On the other hand, as the discussion above concludes, there is nothing about the resource sharing agreements used here that provides for services beyond those anticipated by the statute authorizing these agreements. In addition, the agreements are clearly within the scope of Foundation's contract, and reflect a reasonable agency decision to delete the redundant non-managed care clinics from areas covered by the TRICARE managed care system. For these reasons, we see nothing unreasonable or improper about these agreements simply because they are larger or more significant than previous agreements.

The protests are denied.

Comptroller General of the United States

1. Prior to implementing the TRICARE program, DOD administered an insurance-like program for supplemental care called the Civilian Health and Medical Program of the Uniformed Services (CHAMPUS). CHAMPUS was a traditional fee-for-service program that allowed beneficiaries to obtain services from providers of their own choosing without preauthorization. See generally Defense Health Care: TRICARE Resource Sharing Program Failing to Achieve Expected Savings, (GAO/HEHS-97-130 Aug. 22, 1997) at 3-4; Foundation Health Fed. Servs., Inc.; QualMed, Inc., B-254397.4 et al., Dec. 20, 1993, 94-1 CPD Para. 3 at 3.

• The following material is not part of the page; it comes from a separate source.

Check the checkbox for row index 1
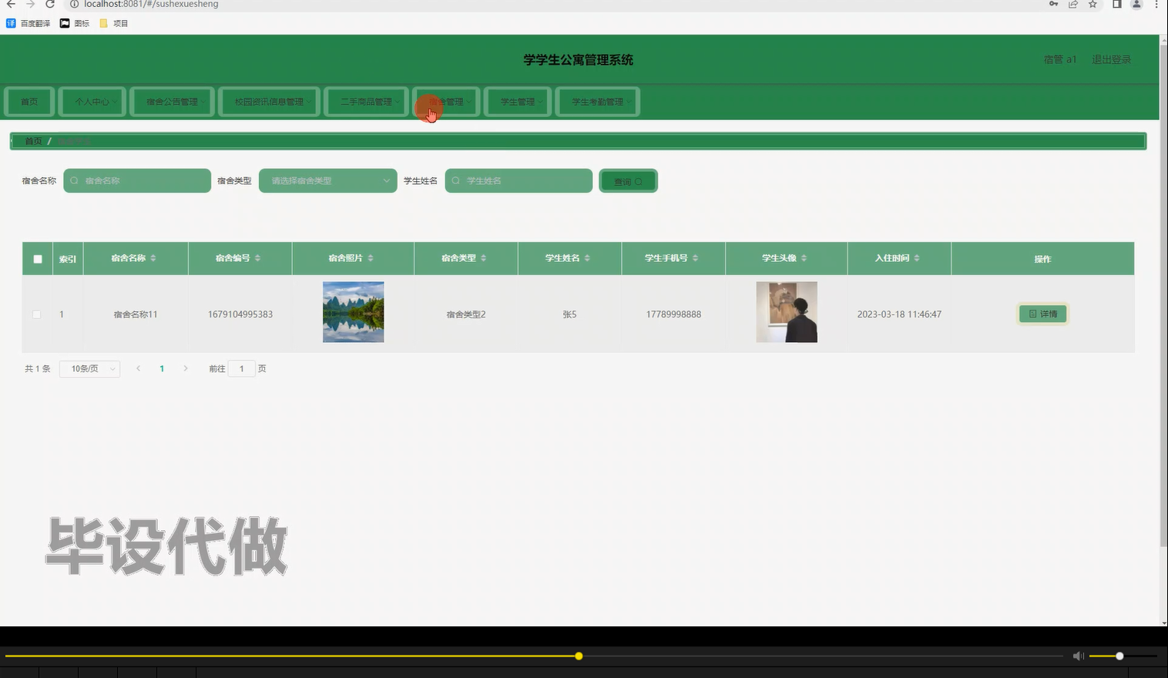Screen dimensions: 1168x678 tap(36, 314)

2. To coordinate MTF and contractor services, and to monitor health care delivery, each TRICARE region is headed by a joint-service administrative organization called a lead agent. GAO/HEHS-97-130 at 4.

3. TMA Request for Dismissal, Nov. 30, 1998, at 2.

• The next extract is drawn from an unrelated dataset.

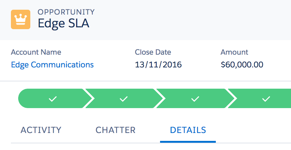
Task: Select the fourth path stage at right edge
Action: click(259, 98)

4. This direction is also set forth at 32 C.F.R. Sec. 199.17(l)(1), which states that the NAVCARE clinics are "transitional entities" and that authorization for their operation will cease with the implementation of TRICARE, or on October 1, 1997, whichever is later.

5. NAVCARE Prime, Chula Vista: Resource Sharing Agreement, Attach. A, Sec. 2.2; NAVCARE Prime, Clairemont: Resource Sharing Agreement, Attach. A, Sec. 2.2. Since these agreements are virtually identical, they will hereinafter be cited as the "Agreements."

6. In fact, TMA's contract with Foundation explains that task order modifications to the contract requiring the contractor to provide personnel, medical equipment and supplies should only be used when resource sharing is not mutually beneficial to the government and the contractor. Foundation Contract, Sec. C-2a.(4), C-13a.

7. The protesters here overstate the similarity between these resource sharing agreements and procurement contracts when they suggest that the agreements are being used to procure the operation of the NAVCARE clinics from Foundation, almost as if Foundation were providing a "turnkey" outpatient clinic. Under the previous Navy contracts, the protesters provided all aspects of the clinics, including the clinic building; as discussed above, the agreements here anticipate the sharing of resources necessary to operate a clinic.

8. On the other hand, because our statutory grant of jurisdiction limits our review to awards or proposed awards of procurement contracts, we have no jurisdiction to review allegations that the agency performed an inadequate cost review to determine that the resource sharing agreements here will be cost-effective for the government. See Sprint Communications Co., L.P., B-256586, B-256586.2, May 9, 1994, 94-1 CPD Para. 300 at 3, 5 (our limited review of cooperative agreements does not extend to an alleged conflict of interest in the award of a cooperative agreement).

* DOCUMENT FOR PUBLIC RELEASE

The decision issued on the date below was subject to a GAO Protective Order. This redacted version has been approved for public release.